Kommt die Hilfe rechtzeitig?
Wir haben uns stark dafür eingesetzt, dass die Härtefallregelung schnell kommt, dass der Kanton St.Gallen Notrecht anwendet. Wenn wir den Vergleich mit anderen Kantonen machen, lässt sich sagen, dass die Hilfe hier relativ rasch hochgefahren werden konnte. Ich behaupte jetzt mal: Das ist nicht zuletzt der Verdienst des Kantonalen Gewerbeverbandes, weil wir in diese Frage stark Druck gemacht hatten.
Insgesamt scheinen Sie mit dem Hilfspaket zufrieden zu sein.
Nein, denn am liebsten würden wir arbeiten! Ohne Einschränkungen. Dann bräuchte niemand Hilfe.
Nun braucht es sie aber.
Ja. Grundsätzlich ist das auch richtig aufgegleist. Gleichzeitig machen aber die dauernden Anpassungen und Änderungen der Härtefallregelung der Wirtschaft das Leben zusätzlich schwer. Kaum ist das Flugzeug gestartet, wird es während des Fluges in der Luft repariert. Das zu verstehen ist schwierig für die Wirtschaft – es ist vor allem auch schwierig, richtig zu agieren.
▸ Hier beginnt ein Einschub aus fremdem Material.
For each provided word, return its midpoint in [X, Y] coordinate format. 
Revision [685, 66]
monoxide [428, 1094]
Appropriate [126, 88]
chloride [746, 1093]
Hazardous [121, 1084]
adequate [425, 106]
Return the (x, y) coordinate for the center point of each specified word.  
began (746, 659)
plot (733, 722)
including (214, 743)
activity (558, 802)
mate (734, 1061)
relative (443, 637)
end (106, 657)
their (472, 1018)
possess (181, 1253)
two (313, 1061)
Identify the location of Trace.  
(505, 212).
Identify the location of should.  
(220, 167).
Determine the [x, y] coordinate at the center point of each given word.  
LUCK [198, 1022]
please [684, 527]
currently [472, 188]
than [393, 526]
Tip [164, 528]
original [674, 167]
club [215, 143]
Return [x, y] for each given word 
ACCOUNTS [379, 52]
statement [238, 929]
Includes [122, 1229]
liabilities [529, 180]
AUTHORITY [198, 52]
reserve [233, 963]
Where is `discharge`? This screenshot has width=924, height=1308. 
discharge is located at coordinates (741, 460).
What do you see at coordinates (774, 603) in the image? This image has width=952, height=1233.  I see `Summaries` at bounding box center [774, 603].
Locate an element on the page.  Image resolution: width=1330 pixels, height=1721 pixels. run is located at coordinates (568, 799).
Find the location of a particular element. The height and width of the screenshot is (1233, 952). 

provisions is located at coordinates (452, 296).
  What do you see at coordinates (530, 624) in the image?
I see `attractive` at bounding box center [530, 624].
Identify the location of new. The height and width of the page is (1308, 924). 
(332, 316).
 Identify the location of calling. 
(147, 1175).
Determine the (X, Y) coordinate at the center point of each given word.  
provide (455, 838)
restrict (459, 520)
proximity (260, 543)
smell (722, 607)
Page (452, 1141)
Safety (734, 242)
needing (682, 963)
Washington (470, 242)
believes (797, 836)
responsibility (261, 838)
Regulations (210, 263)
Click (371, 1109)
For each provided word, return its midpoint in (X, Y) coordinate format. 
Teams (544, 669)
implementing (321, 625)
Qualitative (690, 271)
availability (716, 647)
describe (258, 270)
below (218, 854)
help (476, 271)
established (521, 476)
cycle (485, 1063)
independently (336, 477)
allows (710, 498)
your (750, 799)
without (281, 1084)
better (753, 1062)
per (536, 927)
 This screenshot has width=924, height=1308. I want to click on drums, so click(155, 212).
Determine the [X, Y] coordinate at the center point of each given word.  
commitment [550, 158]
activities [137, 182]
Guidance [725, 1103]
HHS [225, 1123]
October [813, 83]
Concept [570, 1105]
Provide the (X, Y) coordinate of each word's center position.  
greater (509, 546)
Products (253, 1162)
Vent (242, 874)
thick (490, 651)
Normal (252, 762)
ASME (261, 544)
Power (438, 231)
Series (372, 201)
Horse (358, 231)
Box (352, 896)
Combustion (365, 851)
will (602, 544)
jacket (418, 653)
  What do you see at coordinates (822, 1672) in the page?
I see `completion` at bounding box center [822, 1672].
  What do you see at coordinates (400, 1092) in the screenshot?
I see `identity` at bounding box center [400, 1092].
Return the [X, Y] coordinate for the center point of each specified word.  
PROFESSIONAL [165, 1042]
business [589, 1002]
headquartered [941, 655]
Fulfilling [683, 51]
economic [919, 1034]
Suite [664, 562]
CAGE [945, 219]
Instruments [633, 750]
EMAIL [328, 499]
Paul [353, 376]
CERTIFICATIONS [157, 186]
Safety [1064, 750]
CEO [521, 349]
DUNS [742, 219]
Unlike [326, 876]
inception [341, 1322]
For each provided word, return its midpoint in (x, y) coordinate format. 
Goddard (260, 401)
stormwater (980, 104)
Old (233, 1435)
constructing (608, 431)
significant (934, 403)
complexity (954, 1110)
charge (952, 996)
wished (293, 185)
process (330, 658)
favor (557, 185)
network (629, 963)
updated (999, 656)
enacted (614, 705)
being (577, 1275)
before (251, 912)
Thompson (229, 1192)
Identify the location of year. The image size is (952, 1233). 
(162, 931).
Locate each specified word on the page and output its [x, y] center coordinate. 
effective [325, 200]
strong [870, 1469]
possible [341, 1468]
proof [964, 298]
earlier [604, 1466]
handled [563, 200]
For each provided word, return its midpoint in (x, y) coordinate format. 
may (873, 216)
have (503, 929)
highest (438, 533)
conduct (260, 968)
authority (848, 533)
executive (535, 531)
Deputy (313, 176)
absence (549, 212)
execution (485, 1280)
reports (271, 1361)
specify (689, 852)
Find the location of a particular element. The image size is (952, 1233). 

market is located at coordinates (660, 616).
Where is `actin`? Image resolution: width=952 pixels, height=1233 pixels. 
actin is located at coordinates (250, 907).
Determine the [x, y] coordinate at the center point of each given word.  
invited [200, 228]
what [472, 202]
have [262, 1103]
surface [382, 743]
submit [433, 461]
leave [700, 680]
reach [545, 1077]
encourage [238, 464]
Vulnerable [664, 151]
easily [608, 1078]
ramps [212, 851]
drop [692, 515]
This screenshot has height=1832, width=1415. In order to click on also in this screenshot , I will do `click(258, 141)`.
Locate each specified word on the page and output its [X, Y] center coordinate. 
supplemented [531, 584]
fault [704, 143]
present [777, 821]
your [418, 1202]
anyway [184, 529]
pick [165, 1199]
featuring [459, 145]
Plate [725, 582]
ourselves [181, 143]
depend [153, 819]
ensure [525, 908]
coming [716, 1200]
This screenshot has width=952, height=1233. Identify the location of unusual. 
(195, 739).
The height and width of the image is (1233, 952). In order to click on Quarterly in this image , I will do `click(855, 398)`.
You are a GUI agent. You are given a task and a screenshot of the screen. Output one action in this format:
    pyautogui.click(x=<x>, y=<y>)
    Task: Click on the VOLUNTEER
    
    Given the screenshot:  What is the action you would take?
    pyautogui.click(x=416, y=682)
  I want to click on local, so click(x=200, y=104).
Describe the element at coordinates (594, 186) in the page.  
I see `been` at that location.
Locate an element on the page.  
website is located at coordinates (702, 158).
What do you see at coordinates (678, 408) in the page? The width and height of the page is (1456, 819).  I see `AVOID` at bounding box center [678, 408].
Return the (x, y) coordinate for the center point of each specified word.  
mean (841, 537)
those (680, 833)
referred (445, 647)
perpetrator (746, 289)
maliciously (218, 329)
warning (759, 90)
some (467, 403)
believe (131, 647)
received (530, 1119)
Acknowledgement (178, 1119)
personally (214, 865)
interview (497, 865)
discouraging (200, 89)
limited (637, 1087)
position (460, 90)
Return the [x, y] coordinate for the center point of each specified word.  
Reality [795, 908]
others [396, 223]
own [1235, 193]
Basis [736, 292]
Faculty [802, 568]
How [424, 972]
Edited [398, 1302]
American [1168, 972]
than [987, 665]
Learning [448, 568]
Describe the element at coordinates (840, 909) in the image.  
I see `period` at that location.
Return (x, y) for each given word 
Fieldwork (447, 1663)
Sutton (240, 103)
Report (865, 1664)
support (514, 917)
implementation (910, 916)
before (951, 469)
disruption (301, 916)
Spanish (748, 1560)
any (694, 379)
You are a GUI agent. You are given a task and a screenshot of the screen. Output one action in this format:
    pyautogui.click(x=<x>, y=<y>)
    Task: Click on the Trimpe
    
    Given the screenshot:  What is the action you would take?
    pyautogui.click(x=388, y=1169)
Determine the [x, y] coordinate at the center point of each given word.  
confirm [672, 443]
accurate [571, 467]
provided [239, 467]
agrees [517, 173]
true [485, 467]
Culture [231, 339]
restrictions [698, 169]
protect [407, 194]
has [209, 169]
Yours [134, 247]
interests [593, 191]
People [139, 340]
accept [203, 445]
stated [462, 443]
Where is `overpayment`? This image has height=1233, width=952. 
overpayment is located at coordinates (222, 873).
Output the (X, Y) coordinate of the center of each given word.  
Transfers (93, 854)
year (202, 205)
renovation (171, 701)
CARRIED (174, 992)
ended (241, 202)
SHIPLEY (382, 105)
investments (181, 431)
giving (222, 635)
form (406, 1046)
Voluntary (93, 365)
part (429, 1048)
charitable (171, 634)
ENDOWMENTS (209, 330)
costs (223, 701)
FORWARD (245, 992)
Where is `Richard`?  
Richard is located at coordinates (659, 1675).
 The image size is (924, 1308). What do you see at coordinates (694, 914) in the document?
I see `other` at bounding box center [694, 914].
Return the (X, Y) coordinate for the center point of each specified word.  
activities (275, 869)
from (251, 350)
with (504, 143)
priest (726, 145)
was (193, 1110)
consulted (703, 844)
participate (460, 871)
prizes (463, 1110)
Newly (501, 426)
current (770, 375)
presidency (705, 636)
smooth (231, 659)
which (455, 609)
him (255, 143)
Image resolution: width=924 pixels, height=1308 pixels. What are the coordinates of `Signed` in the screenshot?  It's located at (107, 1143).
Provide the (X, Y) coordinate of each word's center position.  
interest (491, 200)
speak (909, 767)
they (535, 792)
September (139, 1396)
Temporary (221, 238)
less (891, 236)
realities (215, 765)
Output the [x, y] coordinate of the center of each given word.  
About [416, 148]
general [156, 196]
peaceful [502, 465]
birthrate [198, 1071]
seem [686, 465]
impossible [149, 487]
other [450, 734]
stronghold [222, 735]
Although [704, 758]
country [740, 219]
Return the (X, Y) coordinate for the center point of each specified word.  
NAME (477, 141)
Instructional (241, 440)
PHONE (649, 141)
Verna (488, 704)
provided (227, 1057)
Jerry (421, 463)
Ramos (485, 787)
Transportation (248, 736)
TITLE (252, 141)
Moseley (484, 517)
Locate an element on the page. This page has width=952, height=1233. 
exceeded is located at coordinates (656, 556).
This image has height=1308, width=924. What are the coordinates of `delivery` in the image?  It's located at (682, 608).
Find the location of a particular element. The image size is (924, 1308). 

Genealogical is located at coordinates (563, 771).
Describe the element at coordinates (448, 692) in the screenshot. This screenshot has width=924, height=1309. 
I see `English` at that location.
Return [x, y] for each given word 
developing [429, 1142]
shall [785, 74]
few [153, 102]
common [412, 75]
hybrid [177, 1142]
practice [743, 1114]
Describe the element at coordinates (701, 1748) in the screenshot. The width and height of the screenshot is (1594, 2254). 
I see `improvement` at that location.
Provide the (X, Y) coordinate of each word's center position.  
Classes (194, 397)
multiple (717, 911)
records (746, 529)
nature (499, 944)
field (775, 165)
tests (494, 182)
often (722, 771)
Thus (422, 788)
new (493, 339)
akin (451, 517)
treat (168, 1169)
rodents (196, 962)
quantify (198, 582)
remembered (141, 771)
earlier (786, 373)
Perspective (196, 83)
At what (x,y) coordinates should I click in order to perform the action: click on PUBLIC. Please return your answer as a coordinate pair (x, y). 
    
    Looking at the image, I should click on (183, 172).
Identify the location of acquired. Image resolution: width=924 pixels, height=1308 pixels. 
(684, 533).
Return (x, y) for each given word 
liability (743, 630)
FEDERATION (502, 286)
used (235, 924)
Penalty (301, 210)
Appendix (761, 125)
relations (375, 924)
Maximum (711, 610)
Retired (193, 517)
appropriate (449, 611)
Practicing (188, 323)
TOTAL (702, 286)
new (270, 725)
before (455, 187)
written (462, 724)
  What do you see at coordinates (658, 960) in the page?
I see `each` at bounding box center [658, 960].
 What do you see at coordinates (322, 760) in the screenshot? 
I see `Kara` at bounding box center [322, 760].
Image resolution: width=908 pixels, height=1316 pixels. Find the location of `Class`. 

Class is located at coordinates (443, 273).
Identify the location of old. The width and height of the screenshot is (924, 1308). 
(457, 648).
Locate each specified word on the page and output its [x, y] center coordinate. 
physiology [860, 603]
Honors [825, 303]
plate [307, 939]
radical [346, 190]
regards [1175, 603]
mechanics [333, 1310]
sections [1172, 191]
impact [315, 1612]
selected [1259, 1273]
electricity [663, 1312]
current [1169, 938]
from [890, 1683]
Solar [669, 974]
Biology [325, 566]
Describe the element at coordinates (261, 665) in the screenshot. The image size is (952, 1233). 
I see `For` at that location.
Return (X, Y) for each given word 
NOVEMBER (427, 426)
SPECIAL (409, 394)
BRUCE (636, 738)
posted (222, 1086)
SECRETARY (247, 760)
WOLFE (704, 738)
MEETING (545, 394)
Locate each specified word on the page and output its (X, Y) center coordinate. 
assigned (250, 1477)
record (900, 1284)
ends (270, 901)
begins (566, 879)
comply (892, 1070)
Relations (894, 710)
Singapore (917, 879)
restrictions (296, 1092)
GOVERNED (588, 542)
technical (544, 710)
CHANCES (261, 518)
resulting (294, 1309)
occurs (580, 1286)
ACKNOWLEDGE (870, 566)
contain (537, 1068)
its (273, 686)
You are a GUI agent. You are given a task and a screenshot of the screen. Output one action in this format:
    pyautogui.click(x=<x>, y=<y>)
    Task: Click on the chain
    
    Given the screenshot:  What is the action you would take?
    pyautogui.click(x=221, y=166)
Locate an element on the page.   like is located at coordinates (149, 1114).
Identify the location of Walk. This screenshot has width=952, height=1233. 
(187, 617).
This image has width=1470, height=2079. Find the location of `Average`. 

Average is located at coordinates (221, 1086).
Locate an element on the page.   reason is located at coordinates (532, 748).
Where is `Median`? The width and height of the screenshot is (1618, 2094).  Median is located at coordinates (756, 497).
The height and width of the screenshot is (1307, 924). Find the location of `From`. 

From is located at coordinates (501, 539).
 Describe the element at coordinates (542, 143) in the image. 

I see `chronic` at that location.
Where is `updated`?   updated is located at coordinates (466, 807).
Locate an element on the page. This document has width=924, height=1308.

Kommt die Hilfe bei den richtigen Firmen an?
Etliche gehen leer aus. Als Eigentümer einer Einzelfirma oder GmbH bekommt man keine Kurzarbeitsentschädigung – obwohl man beitragspflichtig ist. Das wollte der Bundesrat bis jetzt nie korrigieren. Im ersten Lockdown gab es eine Pauschale, jetzt gibt es nichts mehr. So etwas führt natürlich zu Unverständnis bei betroffenen Mitgliedern.
Auf kantonaler Ebene wurden die Vorgaben des Bundes nachgebessert.
Die Härtefallregelung des Bundes hatte gewisse Kriterien, da ist der Kanton St.Gallen weiter gegangen. Ursprünglich hiess es, eine Firma muss mindestens 300 Stellenprozente haben, um Hilfe geltend zu machen. Der Kantonale Gewerbeverband hat sich dafür eingesetzt, dass es 100 Stellenprozent als Minimum sind. Also ein Vollerwerb. Wir können nachvollziehen, dass es nicht als Haupterwerb gilt, wenn jemand von der eigenen Firma nur zu 20 Prozent angestellt ist. Und dann ist es in der Regel auch kein Härtefall. Was wir als weiteres Kriterium immer akzeptiert haben: Die wirtschaftliche Überlebensfähigkeit einer Firma muss gegeben sein. Wenn ein Unternehmen schon vor Corona überschuldet war, wäre es kaum zu rechtfertigen, es nun künstlich am Leben zu erhalten.